Die Stammzelltransplantation dagegen ist kurativ ausgerichtet, da sie mit einer Art „Neustart“ des Immunsystems sämtliche gegen sich selbst gerichtete Fehlprogrammierungen löscht. Blutbildende Stammzellen werden dem Patienten entnommen; danach erfolgt eine Chemotherapie, die das Knochenmark und damit auch die falsch programmierten Immunzellen (nahezu vollständig) zerstört. Anschließend erhält der Patient die zuvor entnommenen „gesunden“ Blutstammzellen, die dann ein neues Immunsystem aufbauen. Das Verfahren zeigte sich in früheren Studien als vielversprechend, jedoch auch nebenwirkungs- und risikoreich: In seltenen Fällen kann der Aufbau eines neuen Immunsystems misslingen, die Patienten sind dann schutzlos allen Erregern ausgesetzt. Deshalb wird das Verfahren bislang nur als „ultima ratio“ eingesetzt. Eine randomisierte, multizentrische Studie verglich die Wirksamkeit der Stammzelltransplantation mit den medikamentösen Therapien. Im Ergebnis zeigte sich, dass nach fünf Jahren die Progressionsrate nach dem Eingriff 9,7% betrug, aber 75,3% unter der medikamentösen Therapie; Rückfälle waren in der transplantierten Gruppe seltener, die Lebensqualität höher, der Grad der Behinderung hatte sogar abgenommen. Auch das Nebenwirkungsprofil war in der Studie vertretbar: Die Toxizität erreichte maximal Grad 3, es gab keine lebensbedrohlichen Ereignisse und keine Todesfälle. Limitiert werden die Ergebnisse allerdings dadurch, dass neue hochwirksame Medikament, wie Ocrelizumab, in der Kontrollgruppe noch nicht verfügbar waren.

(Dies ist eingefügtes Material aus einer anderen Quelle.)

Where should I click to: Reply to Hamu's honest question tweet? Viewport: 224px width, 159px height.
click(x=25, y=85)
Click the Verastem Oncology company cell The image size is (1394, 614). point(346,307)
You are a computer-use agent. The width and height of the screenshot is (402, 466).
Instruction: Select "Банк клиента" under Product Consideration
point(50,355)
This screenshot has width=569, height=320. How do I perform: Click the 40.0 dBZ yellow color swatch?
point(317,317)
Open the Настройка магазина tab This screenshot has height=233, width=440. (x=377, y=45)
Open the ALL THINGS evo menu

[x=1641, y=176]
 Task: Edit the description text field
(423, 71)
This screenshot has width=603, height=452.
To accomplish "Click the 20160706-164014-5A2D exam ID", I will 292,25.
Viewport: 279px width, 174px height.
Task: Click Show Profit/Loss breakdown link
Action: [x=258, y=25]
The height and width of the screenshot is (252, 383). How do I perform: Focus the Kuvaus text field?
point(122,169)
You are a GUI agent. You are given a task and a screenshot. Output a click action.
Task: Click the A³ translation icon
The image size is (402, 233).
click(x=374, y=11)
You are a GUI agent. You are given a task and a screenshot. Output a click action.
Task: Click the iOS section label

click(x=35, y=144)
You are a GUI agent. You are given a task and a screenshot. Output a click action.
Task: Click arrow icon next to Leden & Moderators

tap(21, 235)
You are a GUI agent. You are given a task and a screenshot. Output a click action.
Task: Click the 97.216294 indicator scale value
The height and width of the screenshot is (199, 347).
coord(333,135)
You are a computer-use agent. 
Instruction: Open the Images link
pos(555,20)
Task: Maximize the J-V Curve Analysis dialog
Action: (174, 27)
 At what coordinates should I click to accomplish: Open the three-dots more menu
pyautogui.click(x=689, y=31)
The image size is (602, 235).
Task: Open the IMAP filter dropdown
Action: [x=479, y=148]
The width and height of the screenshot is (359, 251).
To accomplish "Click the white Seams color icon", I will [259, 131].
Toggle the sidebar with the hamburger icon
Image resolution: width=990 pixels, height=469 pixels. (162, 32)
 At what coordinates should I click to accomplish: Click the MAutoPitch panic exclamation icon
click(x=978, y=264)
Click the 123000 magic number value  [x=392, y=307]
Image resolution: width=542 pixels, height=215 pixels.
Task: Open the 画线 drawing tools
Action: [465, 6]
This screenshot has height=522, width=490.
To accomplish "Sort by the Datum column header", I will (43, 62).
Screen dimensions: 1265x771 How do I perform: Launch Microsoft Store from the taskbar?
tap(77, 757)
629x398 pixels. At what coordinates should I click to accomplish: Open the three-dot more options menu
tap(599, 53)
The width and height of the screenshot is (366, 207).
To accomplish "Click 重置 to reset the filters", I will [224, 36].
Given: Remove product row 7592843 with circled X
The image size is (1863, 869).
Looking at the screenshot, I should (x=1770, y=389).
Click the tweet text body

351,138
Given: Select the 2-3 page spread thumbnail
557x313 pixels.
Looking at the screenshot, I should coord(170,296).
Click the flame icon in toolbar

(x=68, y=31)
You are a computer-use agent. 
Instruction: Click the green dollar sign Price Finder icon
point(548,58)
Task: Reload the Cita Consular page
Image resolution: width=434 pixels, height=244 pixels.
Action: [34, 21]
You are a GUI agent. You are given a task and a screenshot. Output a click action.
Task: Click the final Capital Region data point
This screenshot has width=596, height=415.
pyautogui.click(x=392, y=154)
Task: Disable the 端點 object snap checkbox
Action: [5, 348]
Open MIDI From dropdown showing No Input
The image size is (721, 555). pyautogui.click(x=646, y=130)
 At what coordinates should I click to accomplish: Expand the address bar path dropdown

„Ob die Stammzelltherapie langfristig und bei unterschiedlich betroffenen MS-Patienten die Krankheits- und Behinderungsprogression verhindern kann, muss noch abgewartet werden. Vor dem Hintergrund der aktuellen Studienlage sollte die Stammzelltransplantation allerdings häufiger als bisher im klinischen Alltag bei ausgewählten Betroffenen zum Einsatz kommen, zumal sie in erfahrenen Zentren mittlerweile mit einer relativ geringen Komplikationsrate einhergeht“, so das Fazit von Dr. Prüß.